Des drapeaux bleu, blanc, rouge tourbillonnants. Des ­T-shirts barrés de ce slogan: «2012: we have a second dream.» Les jeunes UMP debout sur leurs sièges pour scander en rythme: «Nicolas, Nicolas». La «grande famille» UMP s’est réunie trois jours durant à Marseille, en campus d’été, pour lancer la campagne présidentielle de 2012.

Les 6000 adhérents présents s’en félicitent: contrairement aux socialistes, ils ont un candidat naturel, Nicolas Sarkozy, et nul besoin de se déchirer pour le désigner. Le patron du parti, Jean-François Copé, peut le marteler comme un mantra: «Mon objectif, c’est une UMP rassemblée à travers toutes ses composantes et ses sensibilités, dans toute sa diversité.»

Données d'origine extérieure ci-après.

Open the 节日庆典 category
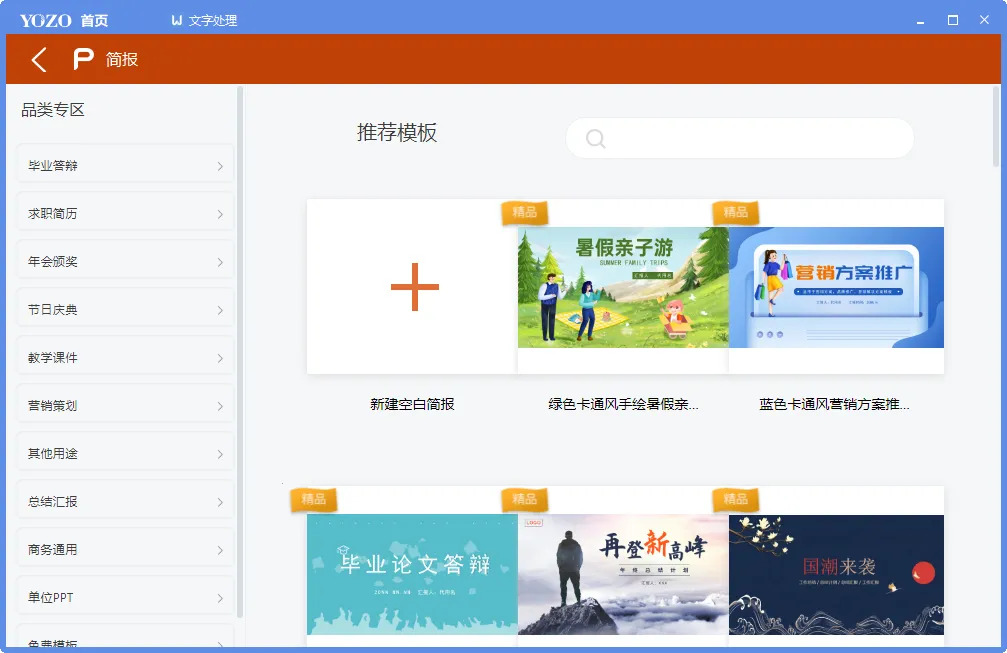1007x653 pixels. point(125,310)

«L’unité autour du président de la République», ce fut le mot d’ordre du campus. Le cœur du «pacte de Marseille», comme l’a appelé le premier ministre François Fillon, dans son discours de clôture. Pourtant, le rassemblement, condition sine qua non de la victoire en 2012 selon tous les ténors du parti, a souffert de quelques écarts. Comme dans une famille nombreuse, certains aiment faire entendre une voix discordante, prendre leurs libertés, jouer aux trublions.

Ce fut le cas de l’ancien premier ministre et sénateur Jean-Pierre Raffarin, qui est arrivé au campus après une crise de mauvaise humeur contre Nicolas Sarkozy. Les deux hommes se sont affrontés – avant de se réconcilier – sur le projet gouvernemental de taxe sur les parcs d’attraction. Un impôt critiqué par le sénateur, au motif qu’il pénaliserait les Français à revenus modestes, ceux qui ne partent pas en vacances et fréquentent souvent ces lieux. Jean-Pierre Raffarin n’est pas le seul dans son cas. De nombreux parlementaires UMP partagent son point de vue. Et samedi, l’ancien premier ministre annonçait que le gouvernement avait reculé sur cette source de recettes estimée à 90 millions d’euros.

Bruno Le Maire, le ministre de l’Agriculture et délégué général au programme pour la campagne de 2012, a aussi soulevé des réactions. Son discours sur les grandes lignes du projet présidentiel devait constituer un moment fort du campus. Mais deux propositions du ministre, déflorées dans une interview à L’Express, n’ont pas plu aux élus du parti: la fiscalisation des allocations familiales et l’idée de limiter les indemnités chômage des cadres à hauts salaires. Résultat: ces axes se sont transformés en idées personnelles et peu de projets saillants ont émergé d’un discours qui a longuement fustigé les propositions du PS, comme l’ont fait tous les orateurs de ce week-end décrété «anti-La Rochelle», la ville dans laquelle s’est déroulée l’université d’été des socialistes. La méthode plaît à la salle qui siffle et conspue vigoureusement les socialistes.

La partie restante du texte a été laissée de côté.